File Systems and Unicode Support
Different file systems in OS X have different levels of Unicode support:
Mac OS Extended (HFS+) uses canonically decomposed Unicode 3.2 in UTF-16 format, which consists of a sequence of 16-bit codes. (Characters in the ranges U2000-U2FFF, UF900-UFA6A, and U2F800-U2FA1D are not decomposed.)
The UFS file system allows any character from Unicode 2.1 or later, but uses the UTF-8 format, which consists mostly of 8-bit ASCII codes but which may also include multibyte codes. (Characters in the ranges U2000-U2FFF, UF900-UFA6A, and U2F800-U2FA1D are not decomposed.)

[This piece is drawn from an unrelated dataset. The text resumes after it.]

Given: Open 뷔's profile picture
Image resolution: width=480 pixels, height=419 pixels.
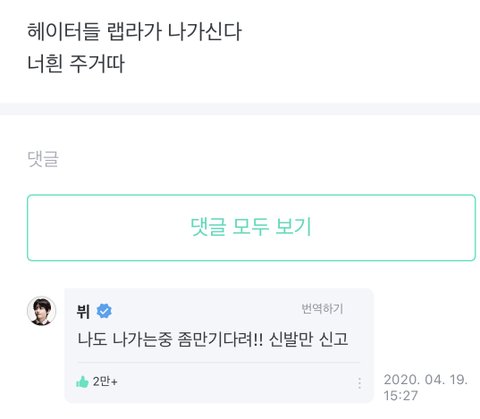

Locking the canonical decomposition to a particular version of Unicode does not exclude usage of characters defined in a newer version of Unicode. Because the Unicode consortium has guaranteed not to add any more precomposed characters, applications can expect to store characters defined in future versions of Unicode without compatibility issues.
All BSD system functions expect their string parameters to be in UTF-8 encoding and nothing else. Code that calls BSD system routines should ensure that the contents of all
const *char parameters are in canonical UTF-8 encoding. In a canonical UTF-8 string, all decomposable characters are decomposed; for example, é (0x00E9) is represented as e (0x0065) + ´ (0x0301). To put things into a canonical UTF-8 encoding, use the “file-system representation” interfaces defined in Cocoa (including Core Foundation).
Getting Canonical Strings
Both Cocoa and Core Foundation provide routines for accessing canonical and non-canonical Unicode strings. Cocoa string manipulations are all handled through the
NSString class and its subclasses. In Core Foundation, you can use the
CFStringGetCStringPtr functions to obtain a C string with the desired encoding.
Cocoa employs Unicode for character encoding, making any Cocoa application capable of displaying most human languages. Although Cocoa supports vertical and bidirectional text, the
NSTypesetter class only supports layout for horizontal text. If you want to lay out vertical text, you need to define your own custom typesetter class.